Astounding Science Fiction/Volume 44/Number 05/In Times to Come

2368531In Times to ComeJohn Wood Campbell

IN TIMES TO COME

In Times To Come doesn't ordinarily refer back to previous issues, but since some readers didn't spot the little game we were playing with the November 1949 issue, I will make the exception, and point out the letter of Richard Hoen, in our November, 1948 issue. That November issue took a high degree of co-operation from the authors; it isn't easy to write a yarn to a title specification, and I want to thank them for a fine job well done.

With which we jump four months forward to the February 1950 issue, with a brief pause to note en passant that this January issue marks Astounding's twentieth birthday. (Next year we come of age!) But we're starting a new serial in February, "To The Stars," by L. Ron Hubbard. It's a two-parter, and a beautiful development of the theme based on the time-rate differential of ships traveling near the speed of light. Of a man shanghaied aboard a ship half a millennium old, for a trip that leads not only to the stars, but across millennia of time. In Space, the ships can move out and back, but it's a one-way road in Time, when you make The Long Trip, and the crews of the ships are strange gatherings of men from across the ages!

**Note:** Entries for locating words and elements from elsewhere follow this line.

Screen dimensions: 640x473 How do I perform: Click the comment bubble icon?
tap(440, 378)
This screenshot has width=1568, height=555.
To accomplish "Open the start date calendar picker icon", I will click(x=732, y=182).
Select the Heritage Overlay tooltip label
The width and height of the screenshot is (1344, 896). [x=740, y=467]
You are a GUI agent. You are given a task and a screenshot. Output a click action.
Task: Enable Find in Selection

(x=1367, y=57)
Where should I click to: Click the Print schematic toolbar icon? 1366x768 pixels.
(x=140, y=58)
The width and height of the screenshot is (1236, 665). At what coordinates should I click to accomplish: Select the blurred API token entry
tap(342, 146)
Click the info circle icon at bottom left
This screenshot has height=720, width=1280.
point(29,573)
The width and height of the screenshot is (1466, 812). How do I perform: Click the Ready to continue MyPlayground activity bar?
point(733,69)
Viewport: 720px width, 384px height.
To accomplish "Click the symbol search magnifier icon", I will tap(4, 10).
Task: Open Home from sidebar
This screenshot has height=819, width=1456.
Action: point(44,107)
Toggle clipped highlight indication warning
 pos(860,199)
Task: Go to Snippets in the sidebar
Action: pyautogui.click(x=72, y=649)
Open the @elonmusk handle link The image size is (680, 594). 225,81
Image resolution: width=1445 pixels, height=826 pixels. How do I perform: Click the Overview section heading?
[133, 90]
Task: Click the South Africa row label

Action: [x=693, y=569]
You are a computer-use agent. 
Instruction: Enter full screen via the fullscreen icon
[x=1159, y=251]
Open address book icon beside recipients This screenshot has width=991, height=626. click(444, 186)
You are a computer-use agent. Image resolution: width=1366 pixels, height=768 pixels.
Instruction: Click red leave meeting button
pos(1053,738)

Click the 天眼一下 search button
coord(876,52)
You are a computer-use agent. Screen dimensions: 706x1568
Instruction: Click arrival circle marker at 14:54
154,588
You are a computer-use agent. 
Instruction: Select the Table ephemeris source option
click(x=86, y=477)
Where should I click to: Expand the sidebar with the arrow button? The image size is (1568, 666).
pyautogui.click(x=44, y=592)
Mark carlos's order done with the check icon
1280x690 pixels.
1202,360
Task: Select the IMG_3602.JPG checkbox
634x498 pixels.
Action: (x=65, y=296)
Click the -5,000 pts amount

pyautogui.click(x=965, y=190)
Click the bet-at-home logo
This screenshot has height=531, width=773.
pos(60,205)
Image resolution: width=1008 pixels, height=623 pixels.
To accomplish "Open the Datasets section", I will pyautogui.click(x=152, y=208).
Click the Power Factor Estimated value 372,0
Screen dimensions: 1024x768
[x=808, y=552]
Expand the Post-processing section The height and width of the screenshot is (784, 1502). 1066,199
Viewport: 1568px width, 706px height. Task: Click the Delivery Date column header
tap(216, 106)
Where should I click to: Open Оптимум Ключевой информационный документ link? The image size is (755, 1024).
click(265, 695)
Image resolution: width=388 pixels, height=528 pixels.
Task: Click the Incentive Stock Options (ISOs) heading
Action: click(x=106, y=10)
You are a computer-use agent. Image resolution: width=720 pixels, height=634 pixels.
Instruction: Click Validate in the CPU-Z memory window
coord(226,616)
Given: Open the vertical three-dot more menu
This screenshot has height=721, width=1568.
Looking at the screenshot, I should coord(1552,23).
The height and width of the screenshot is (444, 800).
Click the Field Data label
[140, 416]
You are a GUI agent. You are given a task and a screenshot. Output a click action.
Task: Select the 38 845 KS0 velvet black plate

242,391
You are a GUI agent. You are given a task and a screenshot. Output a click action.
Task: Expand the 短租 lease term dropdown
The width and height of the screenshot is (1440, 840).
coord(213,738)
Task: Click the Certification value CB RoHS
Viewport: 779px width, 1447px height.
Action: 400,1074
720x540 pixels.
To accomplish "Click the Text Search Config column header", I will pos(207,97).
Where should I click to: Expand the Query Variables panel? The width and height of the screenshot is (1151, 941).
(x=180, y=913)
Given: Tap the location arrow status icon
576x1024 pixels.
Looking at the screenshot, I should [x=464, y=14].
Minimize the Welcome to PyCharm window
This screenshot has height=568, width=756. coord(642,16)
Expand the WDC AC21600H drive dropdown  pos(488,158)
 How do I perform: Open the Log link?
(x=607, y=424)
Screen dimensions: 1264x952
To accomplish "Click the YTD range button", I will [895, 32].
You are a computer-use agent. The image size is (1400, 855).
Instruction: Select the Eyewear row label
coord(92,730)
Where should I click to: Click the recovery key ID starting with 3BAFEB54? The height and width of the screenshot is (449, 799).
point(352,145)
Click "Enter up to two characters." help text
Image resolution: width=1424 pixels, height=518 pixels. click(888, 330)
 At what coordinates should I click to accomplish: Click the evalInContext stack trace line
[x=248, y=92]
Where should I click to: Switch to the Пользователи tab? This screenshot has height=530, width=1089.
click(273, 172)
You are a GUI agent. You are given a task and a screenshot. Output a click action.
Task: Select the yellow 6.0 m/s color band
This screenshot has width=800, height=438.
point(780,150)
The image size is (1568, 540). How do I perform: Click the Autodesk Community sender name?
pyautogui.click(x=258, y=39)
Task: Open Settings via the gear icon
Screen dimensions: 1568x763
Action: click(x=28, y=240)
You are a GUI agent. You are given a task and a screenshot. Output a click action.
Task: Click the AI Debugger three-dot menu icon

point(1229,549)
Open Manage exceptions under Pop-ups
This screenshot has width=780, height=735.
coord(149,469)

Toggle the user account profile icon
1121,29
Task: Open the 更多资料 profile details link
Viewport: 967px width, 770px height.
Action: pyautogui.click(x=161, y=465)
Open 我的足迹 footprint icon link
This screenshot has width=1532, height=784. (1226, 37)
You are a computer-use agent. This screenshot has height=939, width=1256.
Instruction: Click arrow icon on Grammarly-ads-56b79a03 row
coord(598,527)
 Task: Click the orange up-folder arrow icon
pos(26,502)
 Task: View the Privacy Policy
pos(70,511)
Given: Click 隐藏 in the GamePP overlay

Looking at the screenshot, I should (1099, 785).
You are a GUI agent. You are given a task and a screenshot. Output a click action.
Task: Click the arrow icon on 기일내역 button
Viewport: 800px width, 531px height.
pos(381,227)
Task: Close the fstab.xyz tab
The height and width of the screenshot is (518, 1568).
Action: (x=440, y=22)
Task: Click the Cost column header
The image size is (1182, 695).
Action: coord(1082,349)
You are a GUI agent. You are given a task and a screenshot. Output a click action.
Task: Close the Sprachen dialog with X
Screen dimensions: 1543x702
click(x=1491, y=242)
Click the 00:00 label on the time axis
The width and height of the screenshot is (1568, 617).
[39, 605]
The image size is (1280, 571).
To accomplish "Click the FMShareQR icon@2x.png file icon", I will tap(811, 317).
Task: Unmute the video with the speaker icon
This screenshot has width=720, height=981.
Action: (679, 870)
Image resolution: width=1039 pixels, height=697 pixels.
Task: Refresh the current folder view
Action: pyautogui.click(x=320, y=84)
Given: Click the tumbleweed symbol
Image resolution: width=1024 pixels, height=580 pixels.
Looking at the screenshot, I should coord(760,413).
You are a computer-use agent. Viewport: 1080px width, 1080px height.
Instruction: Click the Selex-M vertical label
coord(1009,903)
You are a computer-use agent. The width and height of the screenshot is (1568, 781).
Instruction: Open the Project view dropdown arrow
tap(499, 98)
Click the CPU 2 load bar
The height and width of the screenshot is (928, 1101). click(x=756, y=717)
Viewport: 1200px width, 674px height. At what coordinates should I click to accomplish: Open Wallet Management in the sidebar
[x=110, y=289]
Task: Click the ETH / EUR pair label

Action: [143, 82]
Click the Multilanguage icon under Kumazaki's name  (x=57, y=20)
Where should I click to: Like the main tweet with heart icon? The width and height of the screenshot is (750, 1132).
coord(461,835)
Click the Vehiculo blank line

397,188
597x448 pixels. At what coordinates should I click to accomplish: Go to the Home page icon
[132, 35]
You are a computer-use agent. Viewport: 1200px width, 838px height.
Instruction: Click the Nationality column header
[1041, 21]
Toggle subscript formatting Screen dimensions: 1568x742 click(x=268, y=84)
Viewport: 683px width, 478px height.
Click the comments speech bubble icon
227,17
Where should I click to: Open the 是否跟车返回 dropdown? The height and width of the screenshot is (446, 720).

H. Beam Piper is back, too, with an interesting idea. Once, when the winning of wars depended on swordsmen, archers, and cavalry, there were mercenary companies, that sold their training to the highest bidder. Today, more and more, wars are won or lost by science—and a scientific team. The story is titled "The Mercenaries". Provisionally scheduled for February—possibly crowded over to March—are stories by Van Vogt, Kuttner, Foul Anderson, H. B. Fyfe, and a returning old-timer, Cleve Cartmill.The Editor.